PASSAGE FOR REVIEW:
---
Newspapers around the world, including this one, published his images, which often had historical value. He took the only shot that proved that Liberian rebel fighters used mortars to attack government forces in the capital, Monrovia. His impact was interpersonal too, as shown in footage of him negotiating with a Liberian rebel leader to save the life of a doctor suspected of being a government informant.

To deepen our insight into Hetherington, Junger shot candid interviews with those who knew him best. There is huge pathos in hearing his girlfriend, Somali-American filmmaker Idil Ibramim, talk of how she had been planning to start a family with the man she called "the Timinator". Painful, too, was watching his stoical father, Alastair Hetherington, describe how he had had a premonition about his son going to Misrata, and begged him not to go.

"I had a very bad feeling, too," Junger told me, "The only way to Misrata was by boat. Gaddafi had a navy, and didn't want the press broadcasting his atrocities. I warned Tim that Gaddafi would start sinking boats. How are you going to get out, I asked him?"

The portrait of Hetherington is completed by interviews with the man himself, most of them conducted after Restrepo was nominated for the 2011 Oscars, which he attended with Ibrahim just two months before his death. "I want to document real people in extreme circumstances," he says.

The film reveals the deadly perils Hetherington underwent. Former Liberian president Charles Taylor once dispatched two hit squads to assassinate him. Visceral video footage that he shot on the day of his own death shows an infernal world of flaming tyres and random firing of automatic weapons.

The film gives an insight into why Hetherington would put himself in harm's way. "I risk my life both for personal reasons and for objective truth," he said. Says Junger: "When Tim got to Libya, he saw Sarajevo all over again. He saw Monrovia again. A moral imperative kicked in."

But why did Hetherington get so reckless that day in Misrata, when he went ahead of the rebel forces? "Tim was generally cautious," Junger said, "but this time he got so intoxicated by the drama that he acted without good judgment. There's something transcendent about combat. You get sucked into it. It's a drug you take that makes you feel potent. The irony is that he wasn't killed inside the building that you see in the film, where people are playing catch with hand grenades. He went back to that area in the afternoon and was killed by a single mortar on an otherwise quiet afternoon."

Junger says part of his own motivation for making the film was educational. "I hope that my friend's death might be able to inform other journalists and the general public about the risks of the job." When I asked him whether there was a danger that his heroic story might glamorise the job, Junger replied: "We show Tim lying dead in the hospital, having his chest compressed. There's not much glamour there."

A portrait emerges of a man with an ability to engage immediately with a wide range of people on an intimate level. That helped gain the trust of his photographic subjects, and inspired love and loyalty in those who knew him personally.

There's another motive behind the film for Junger, who stopped war reporting the day Hetherington died. "The shrapnel wound was not necessarily fatal," Junger told me. "He was loaded into a van alive, but he bled out, and 10 minutes later he was dead. If someone with basic medical training had been there, he might have stopped the bleeding and saved his life. But almost no war journalist has this training."

This realisation led Junger to set up a non-profit organisation called RISC – Reporters Instructed in Saving Colleagues – to provide freelances with the know-how to stop blood loss and clear blocked air passages. The programme began last year in New York and already has a long waiting list. Junger now hopes to expand operations to London and Istanbul. Taking this film on the festival circuit is another way to raise funds, as well as an important memorial of unique talent.
---
LIST OF TASKS:
[1] From the passage on Tim Hetherington, quote everything from "Junger says part" down to "knew him personally.".
[2] Answer these questions about the passage on Tim Hetherington:
(a) What name did Hetherington's girlfriend call him?
(b) Which former Liberian president sent hit squads to assassinate him, and how many squads were sent?
(c) What does the acronym RISC stand for?
---
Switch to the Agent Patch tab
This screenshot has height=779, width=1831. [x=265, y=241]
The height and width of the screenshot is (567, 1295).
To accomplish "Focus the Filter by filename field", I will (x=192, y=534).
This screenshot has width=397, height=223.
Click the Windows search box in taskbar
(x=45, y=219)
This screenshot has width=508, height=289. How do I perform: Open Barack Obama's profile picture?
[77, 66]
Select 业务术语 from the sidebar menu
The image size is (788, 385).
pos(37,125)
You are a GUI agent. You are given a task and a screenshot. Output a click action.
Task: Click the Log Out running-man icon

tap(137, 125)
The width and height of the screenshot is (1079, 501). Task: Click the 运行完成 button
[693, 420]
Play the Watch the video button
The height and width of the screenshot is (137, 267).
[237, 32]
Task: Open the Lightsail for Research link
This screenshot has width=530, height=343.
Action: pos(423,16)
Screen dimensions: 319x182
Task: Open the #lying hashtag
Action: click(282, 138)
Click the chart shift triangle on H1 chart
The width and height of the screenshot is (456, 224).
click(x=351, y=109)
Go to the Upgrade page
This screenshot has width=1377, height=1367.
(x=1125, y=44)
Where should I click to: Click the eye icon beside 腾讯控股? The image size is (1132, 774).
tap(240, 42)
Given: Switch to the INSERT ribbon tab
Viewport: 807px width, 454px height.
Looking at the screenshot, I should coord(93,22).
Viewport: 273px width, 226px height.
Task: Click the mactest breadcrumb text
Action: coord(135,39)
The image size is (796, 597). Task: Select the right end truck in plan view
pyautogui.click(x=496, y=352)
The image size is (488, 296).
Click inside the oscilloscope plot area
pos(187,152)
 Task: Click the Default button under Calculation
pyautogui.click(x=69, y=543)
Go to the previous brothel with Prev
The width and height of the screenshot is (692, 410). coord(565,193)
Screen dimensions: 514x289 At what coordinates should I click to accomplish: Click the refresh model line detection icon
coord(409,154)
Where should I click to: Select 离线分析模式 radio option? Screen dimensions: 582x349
---
RESPONSES BY TASK:
[1]
Junger says part of his own motivation for making the film was educational. "I hope that my friend's death might be able to inform other journalists and the general public about the risks of the job." When I asked him whether there was a danger that his heroic story might glamorise the job, Junger replied: "We show Tim lying dead in the hospital, having his chest compressed. There's not much glamour there."

A portrait emerges of a man with an ability to engage immediately with a wide range of people on an intimate level. That helped gain the trust of his photographic subjects, and inspired love and loyalty in those who knew him personally.

[2]
(a) "the Timinator"
(b) Charles Taylor; two hit squads
(c) Reporters Instructed in Saving Colleagues